Speaking as someone who has also suddenly realized that the world ahead of me was not at the right angle I can sympathise
Glad to hear you weren't too seriously hurt


----------



## BlueSpark (Feb 22, 2012)

> "What Would Clinton Anderson Do?", I asked. Then I decided CA could go copulate. I picked up a rock about half again bigger than my fist, and chucked it at Mia. Caught her on her rump, and she took off again. I met her back at the point we had parted ways after I tried to shove the saddle upright, and she stopped next to me and hung her head. At least THAT was better! I would have asked, "What Would Parelli Do?", but I didn't have a carrot stick to shove up her nether regions.

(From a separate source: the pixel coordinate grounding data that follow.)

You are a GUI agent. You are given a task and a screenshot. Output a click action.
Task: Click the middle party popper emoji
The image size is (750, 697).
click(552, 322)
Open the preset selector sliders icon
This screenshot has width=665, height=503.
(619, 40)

 I'm sick, at work while the sun shines and the weather is FINALLY(after over 4 months) decently warm, and feeling very sorry for myself. This post, and particularly the above quote, made my morning:lol:


----------



## mslady254 (May 21, 2013)

bsms said:


> .and Mia prancing every 5-10 minutes for a few steps is utter unremarkable. I think it goes with her AHA registration. They'll pull her papers if she doesn't.


Your first post had me laughing out loud. Love the way you described the details. Especially appreciate the above quote. 

Glad neither your or Mia are seriously injured. You handled the situation great ! 
Just wondering if a pre-ride groundwork session would maybe have shown you that she woke up on the wrong side of the pasture ?? or that something was bothering her tack-wise... (you said you cleaned her up, saddled her and mounted,,,no mention of any warm-up/checking her out...) Might not have made a hill-of-beans difference....but I always,always move Sonny around after being saddled to make sure ....

Hope you can figure out what made her blow up.
Fay


----------



## autumn rain (Sep 7, 2012)

So, BSMS, I totally feel your pain. I recently had the strange experience of having a brand spanking new cinch come apart as I was gently doing a gentle flat walk with my TWH mare.  Needless to say, I gently slid to the ground, saddle and all! How embarrassing! Not much harm done, though. But, to add insult to injury, when I returned said cinch to our local tack shop, they said, "Oh,yes, those cinches have been recalled. They're not safe." I gently thanked them for not letting me know sooner!


----------



## bsms (Dec 31, 2010)

Thanks to all for the sympathy. I ache today in parts I didn't know my body had!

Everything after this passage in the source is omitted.